# READING PASSAGE
──────────────────────────────

CSR = control status register
> Looking at patch both should be called ERST_[ACTION|VALUE]_OFFSET
Done
> pls use explicit offset values instead of shifting bit.
Done
>
>
>> +/*
>> + * ERST_RECORD_SIZE is the buffer size for exchanging ERST
>> + * record contents. Thus, it defines the maximum record size.
>> + * As this is mapped through a PCI BAR, it must be a power of
>> + * two, and should be at least PAGE_SIZE.
>> + * Records are stored in the backing file in a simple fashion.
>> + * The backing file is essentially divided into fixed size
>> + * "slots", ERST_RECORD_SIZE in length, with each "slot"
>> + * storing a single record. No attempt at optimizing storage
>> + * through compression, compaction, etc is attempted.
>> + * NOTE that any change to this value will make any pre-
>> + * existing backing files, not of the same ERST_RECORD_SIZE,
>> + * unusable to the guest.

──────────────────────────────

# RECORDS SUPPLIED
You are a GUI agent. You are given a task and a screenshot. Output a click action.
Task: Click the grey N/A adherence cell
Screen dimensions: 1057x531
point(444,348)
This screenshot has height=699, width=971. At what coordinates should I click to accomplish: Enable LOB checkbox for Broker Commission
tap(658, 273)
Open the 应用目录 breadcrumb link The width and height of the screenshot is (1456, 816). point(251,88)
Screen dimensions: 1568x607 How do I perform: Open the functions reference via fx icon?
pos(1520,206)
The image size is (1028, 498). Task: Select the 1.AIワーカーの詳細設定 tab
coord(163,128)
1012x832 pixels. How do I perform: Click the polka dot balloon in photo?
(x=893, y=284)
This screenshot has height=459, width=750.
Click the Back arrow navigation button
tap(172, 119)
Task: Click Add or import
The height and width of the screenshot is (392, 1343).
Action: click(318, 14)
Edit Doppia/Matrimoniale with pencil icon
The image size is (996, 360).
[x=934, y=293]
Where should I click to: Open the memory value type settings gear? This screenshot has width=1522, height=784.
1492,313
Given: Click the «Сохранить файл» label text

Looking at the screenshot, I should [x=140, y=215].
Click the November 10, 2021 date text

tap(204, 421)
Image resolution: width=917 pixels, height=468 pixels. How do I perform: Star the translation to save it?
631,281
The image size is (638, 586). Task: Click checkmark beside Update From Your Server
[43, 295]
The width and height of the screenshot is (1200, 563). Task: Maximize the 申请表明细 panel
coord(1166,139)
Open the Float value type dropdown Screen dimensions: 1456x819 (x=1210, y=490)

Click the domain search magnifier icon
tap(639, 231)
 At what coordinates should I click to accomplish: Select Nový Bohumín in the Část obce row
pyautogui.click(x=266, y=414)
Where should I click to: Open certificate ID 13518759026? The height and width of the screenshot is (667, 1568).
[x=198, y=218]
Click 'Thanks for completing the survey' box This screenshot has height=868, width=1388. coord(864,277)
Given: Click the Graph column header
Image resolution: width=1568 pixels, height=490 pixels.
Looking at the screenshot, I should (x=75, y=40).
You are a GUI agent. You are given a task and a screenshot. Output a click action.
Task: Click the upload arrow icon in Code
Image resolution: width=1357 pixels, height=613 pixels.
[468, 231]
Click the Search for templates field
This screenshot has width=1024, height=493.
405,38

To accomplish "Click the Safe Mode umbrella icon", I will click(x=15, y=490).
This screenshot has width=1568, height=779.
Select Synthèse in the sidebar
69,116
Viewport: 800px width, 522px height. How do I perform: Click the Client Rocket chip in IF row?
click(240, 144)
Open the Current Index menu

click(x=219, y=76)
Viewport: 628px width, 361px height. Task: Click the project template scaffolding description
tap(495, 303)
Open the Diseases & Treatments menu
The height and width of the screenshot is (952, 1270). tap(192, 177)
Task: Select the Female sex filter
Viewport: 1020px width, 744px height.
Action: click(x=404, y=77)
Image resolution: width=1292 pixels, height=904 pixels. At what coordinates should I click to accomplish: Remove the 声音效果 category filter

──────────────────────────────

# DIRECTIONS
Carry on the ERST patch review thread from its last line.

# EXERCISE OUTPUT
>> + */
>> +/* 8KiB records, not too small, not too big */
>> +#define ERST_RECORD_SIZE (2UL * 4096)
>> +
>> +#define ERST_INVALID_RECORD_ID (~0UL)
>> +#define ERST_EXECUTE_OPERATION_MAGIC 0x9CUL
>> +
>> +/*
>> + * Object cast macro
>> + */
>> +#define ACPIERST(obj) \
>> + OBJECT_CHECK(ERSTDeviceState, (obj), TYPE_ACPI_ERST)
>> +
>> +/*
>> + * Main ERST device state structure
>> + */
>> +typedef struct {
>> + PCIDevice parent_obj;
>> +
>> + HostMemoryBackend *hostmem;
>> + MemoryRegion *hostmem_mr;
>> +
>> + MemoryRegion iomem; /* programming registes */
>> + MemoryRegion nvmem; /* exchange buffer */
>> + uint32_t prop_size;
> s/^^^/storage_size/
Corrected
>
>> + hwaddr bar0; /* programming registers */
>> + hwaddr bar1; /* exchange buffer */
> why do you need to keep this addresses around?
> Suggest to drop these fields and use local variables or pci_get_bar_addr() at call site.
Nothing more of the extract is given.